Jiang Zhaoshi, Hubley Robert, Smit Arian, Eichler Evan E
Department of Genome Sciences, University of Washington School of Medicine, Seattle, WA 98195, USA.
Genome Res. 2008 Aug;18(8):1362-8. doi: 10.1101/gr.078477.108. Epub 2008 May 23.
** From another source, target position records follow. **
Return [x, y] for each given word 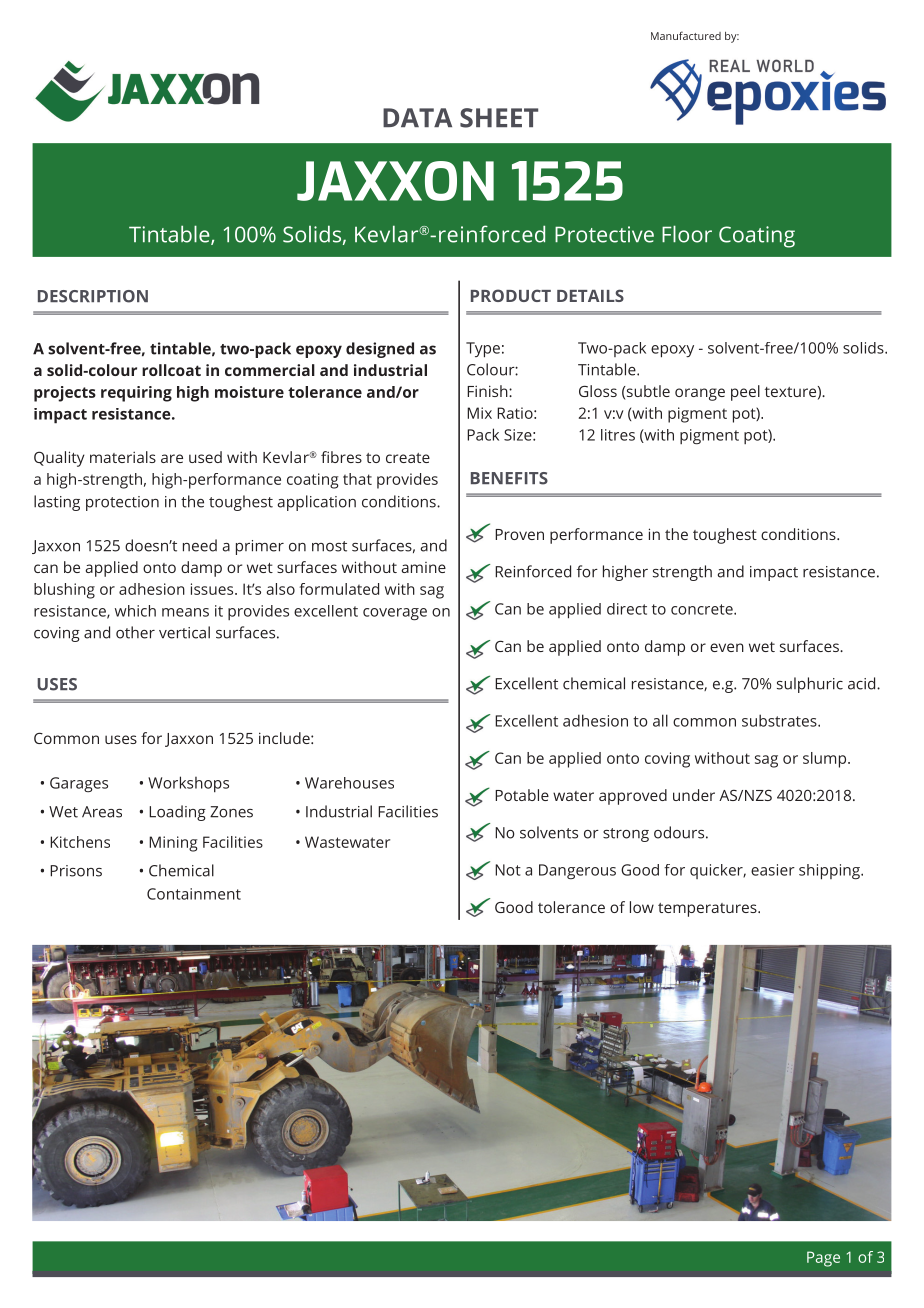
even [727, 647]
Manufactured [686, 35]
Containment [194, 894]
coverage [395, 614]
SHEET [499, 118]
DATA [417, 117]
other [135, 632]
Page [823, 1259]
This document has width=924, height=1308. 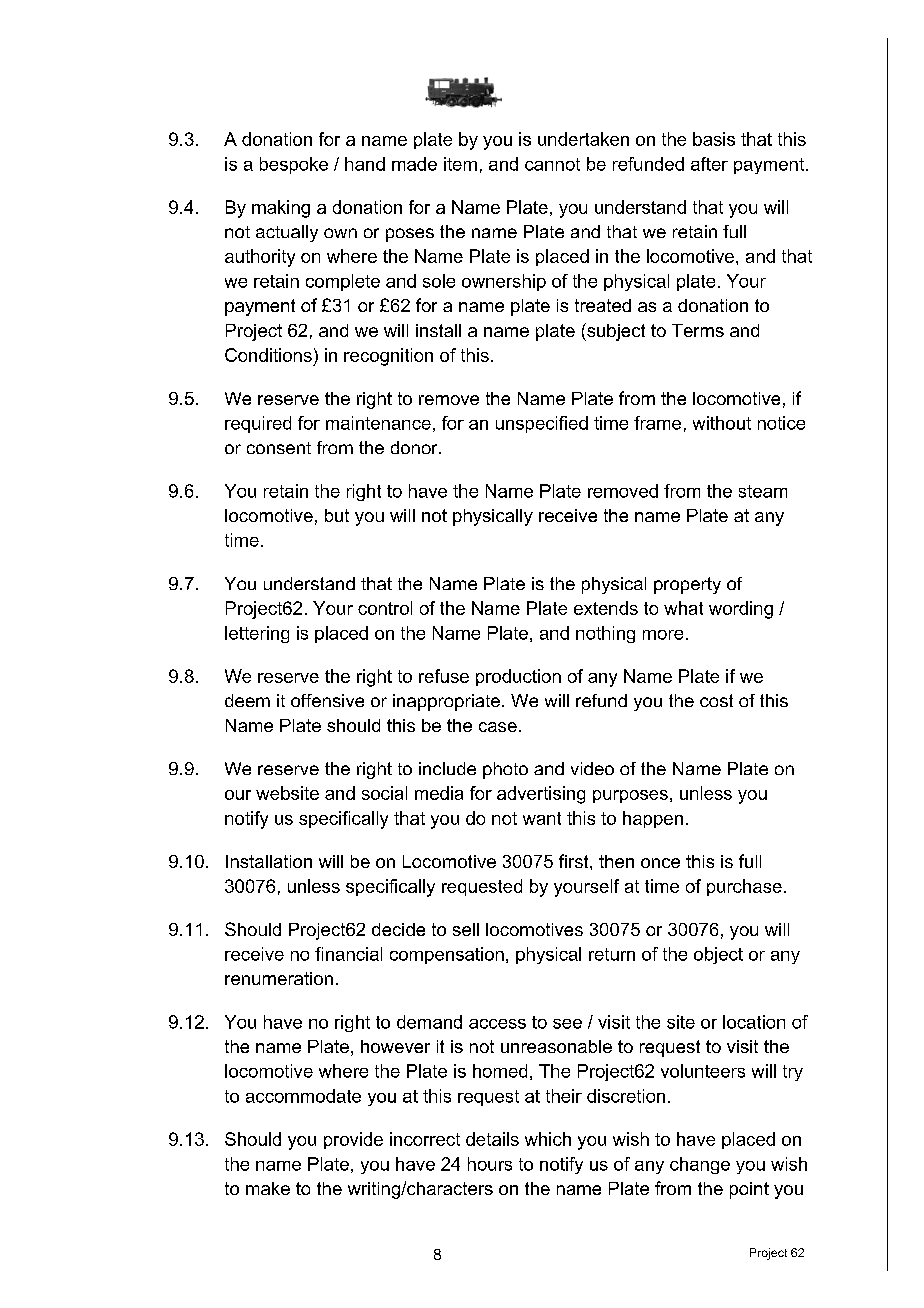 What do you see at coordinates (552, 164) in the document?
I see `cannot` at bounding box center [552, 164].
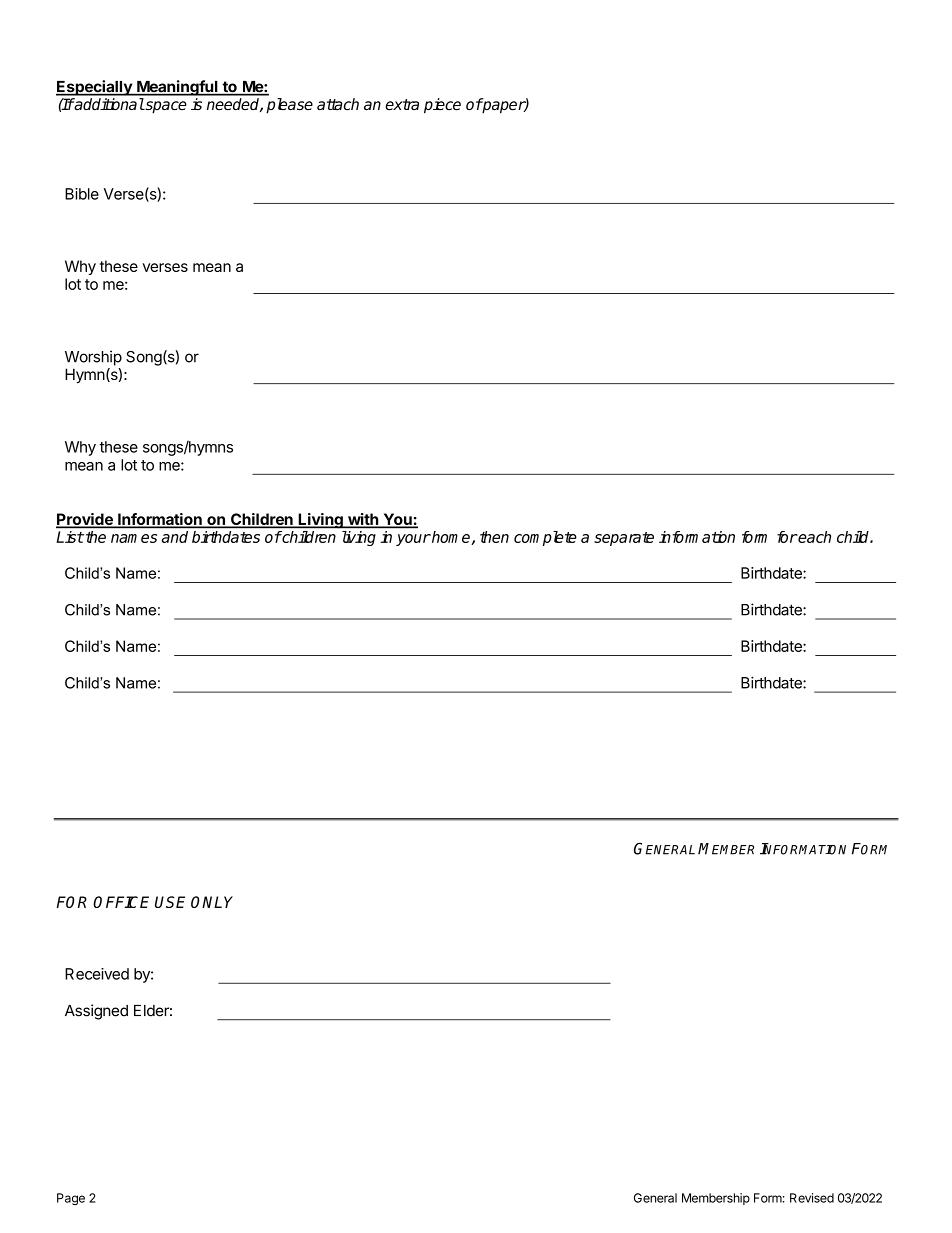 This page has height=1233, width=952. I want to click on with, so click(363, 520).
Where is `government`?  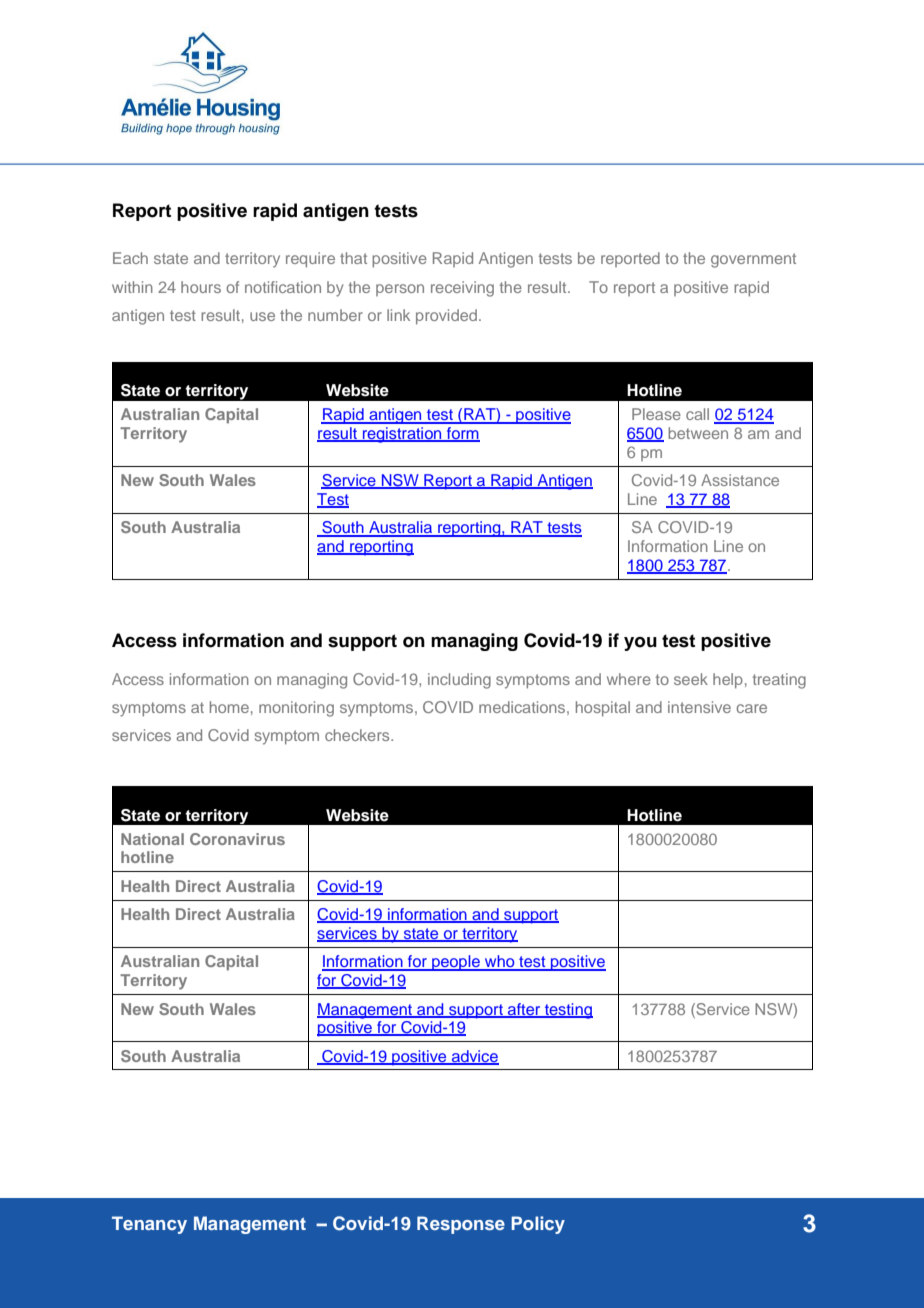 government is located at coordinates (753, 260).
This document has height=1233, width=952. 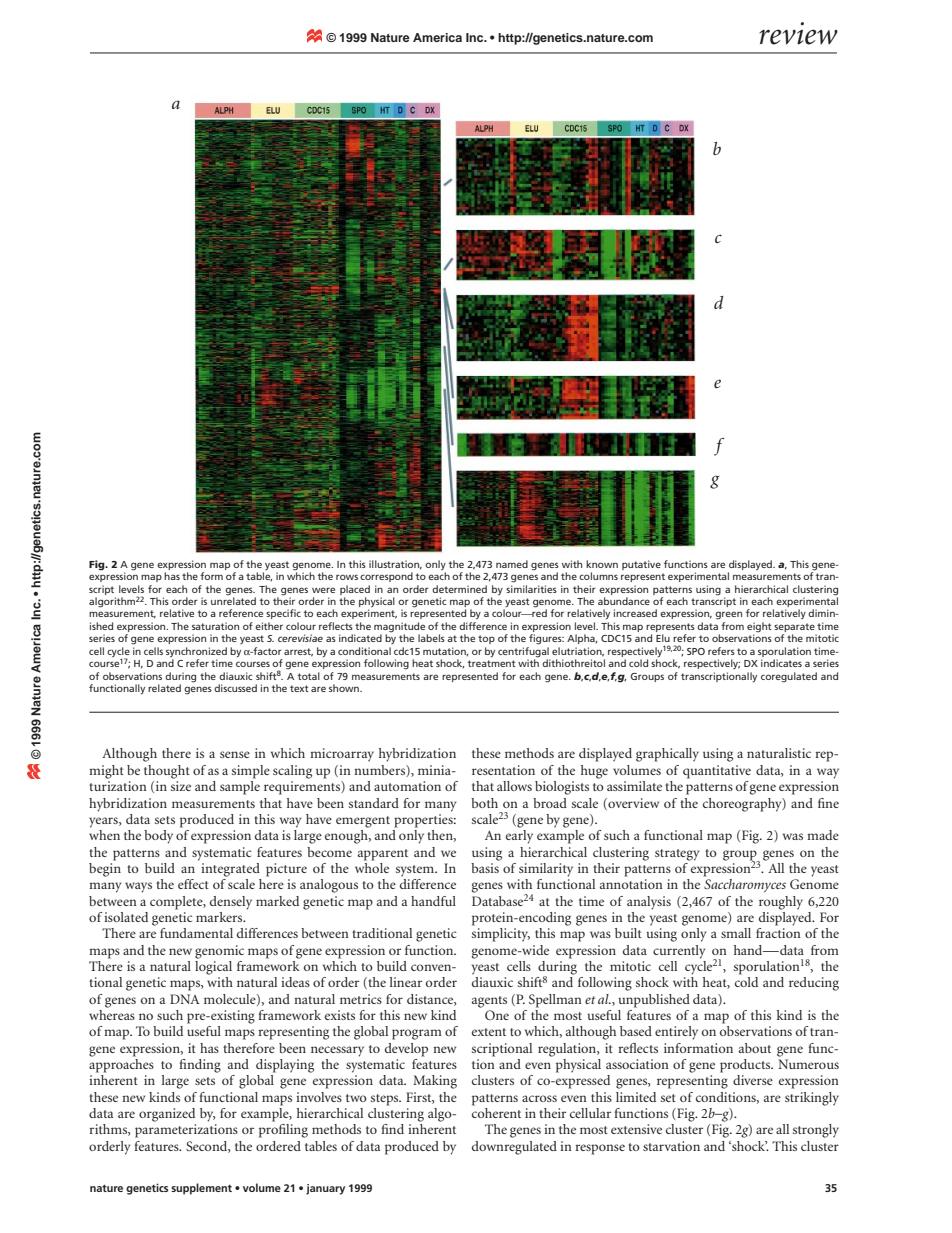 I want to click on named, so click(x=512, y=564).
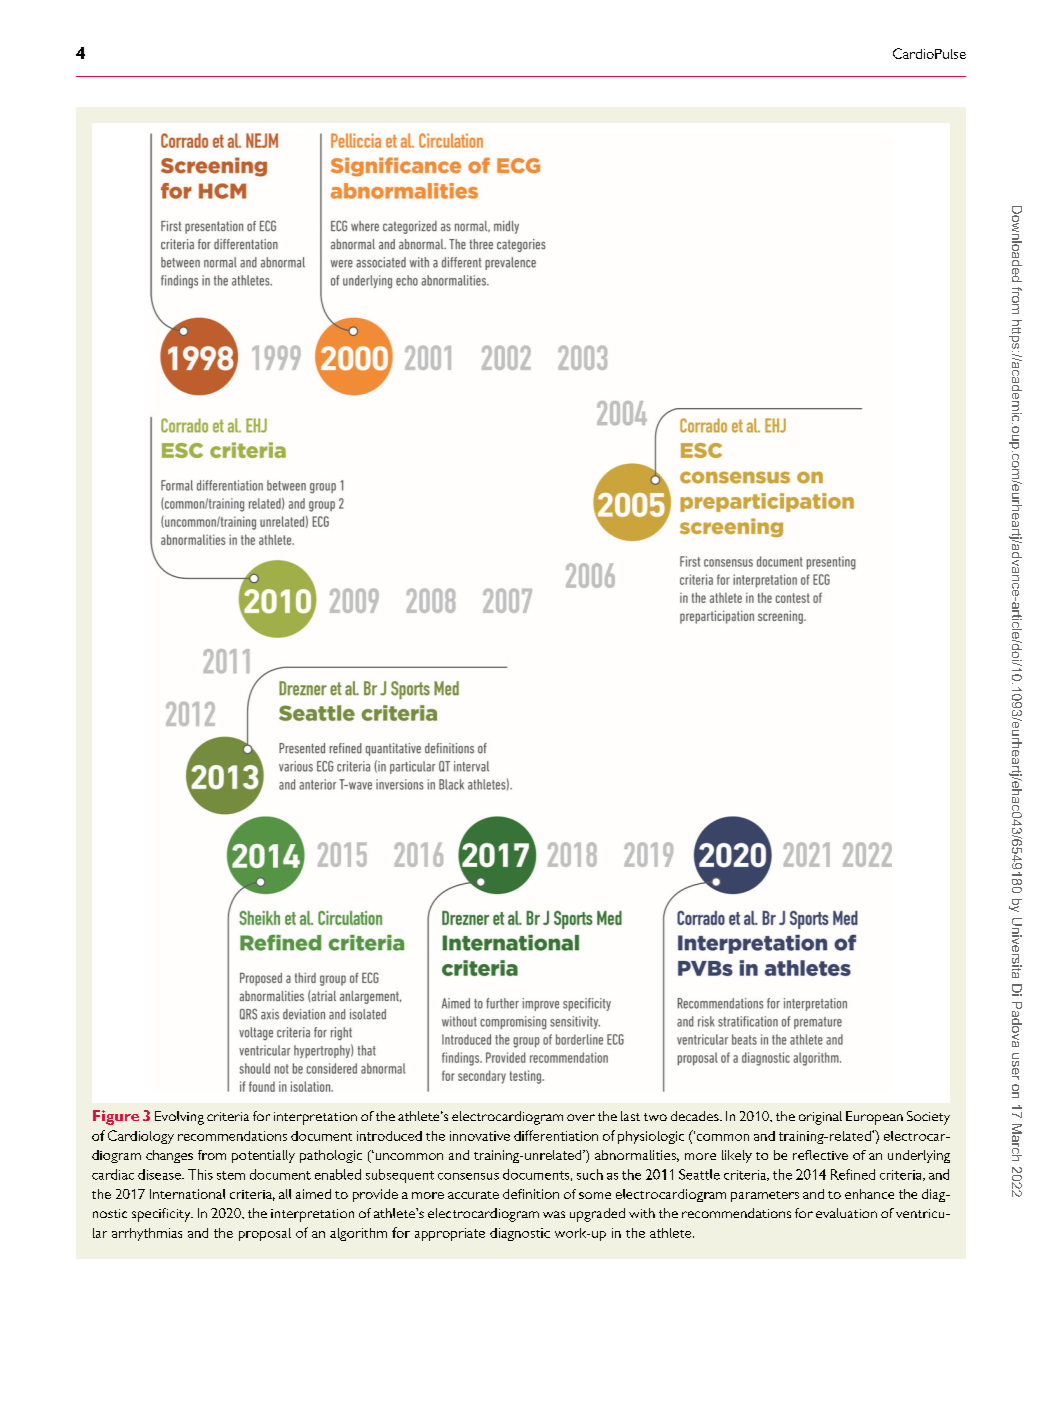 This screenshot has width=1051, height=1402. What do you see at coordinates (820, 1118) in the screenshot?
I see `original` at bounding box center [820, 1118].
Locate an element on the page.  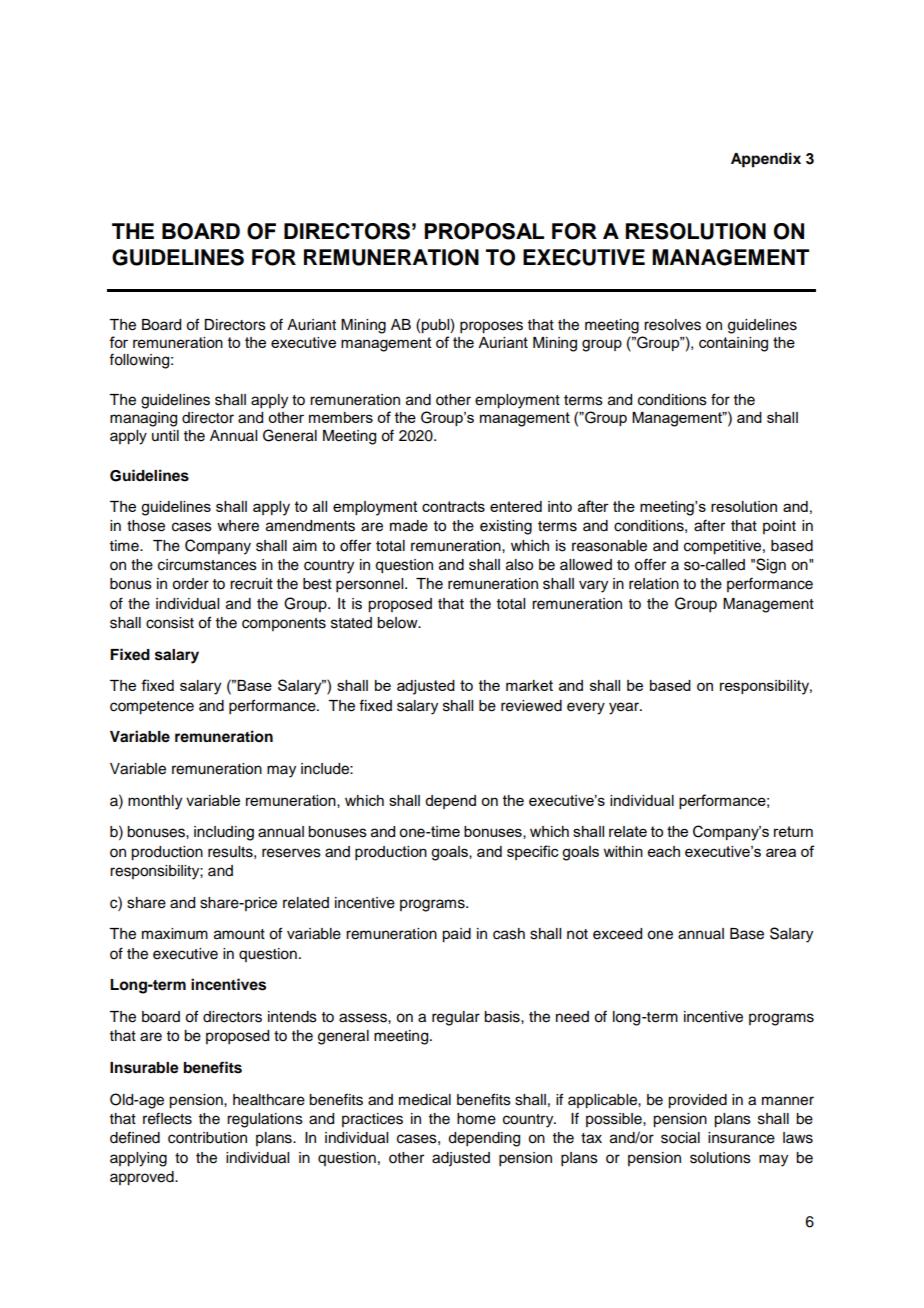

Segmental duplications (SDs) play an important role in genome rearrangement, evolution, and the copy-number variation (CNV) of primate genomes. Such sequences are difficult to detect, a priori, because they share no defining sequence features that distinguish them from unique portions of the genome. Current sequence annotation of segmental duplications requires computationally intensive, genome-wide self-comparisons that cannot be easily implemented on new data sets. Based on the successful implementation of RepeatMasker, we developed a new genome annotation tool, DupMasker. The program uses a library of nonredundant consensus sequences of human segmental duplications, wherein a majority of the ancestral origins have been determined based on comparisons to mammalian outgroup genomes. Using DupMasker, new human and nonhuman primate (NHP) sequences may be readily queried to provide details on the origin and degree of sequence identity of each duplicon. This program can be applied to delineate the order and orientation of duplicons within complex duplication blocks and used to characterize structural variation differences between sequenced human haplotypes. We predict this tool will be valuable in the annotation of large-insert sequence clones, allowing putative unique and duplicated regions of the genomes to be annotated prior to whole genome assembly comparisons.
片段重复(SDs)在灵长类基因组的重排、进化以及拷贝数变异(CNV)中发挥着重要作用。这类序列很难先验地检测到,因为它们没有可区分其与基因组独特部分的明确序列特征。目前片段重复的序列注释需要进行全基因组范围的计算密集型自我比对,而这在新数据集上不易实现。基于RepeatMasker的成功应用,我们开发了一种新的基因组注释工具DupMasker。该程序使用人类片段重复的非冗余共有序列库,其中大部分祖先起源是通过与哺乳动物外群基因组比较确定的。使用DupMasker,可以轻松查询新的人类和非人类灵长类(NHP)序列,以提供每个重复子的起源和序列同一性程度的详细信息。该程序可用于描绘复杂重复块内重复子的顺序和方向,并用于表征测序人类单倍型之间的结构变异差异。我们预计该工具在大插入序列克隆的注释中将很有价值,能够在全基因组组装比较之前对基因组的假定独特区域和重复区域进行注释。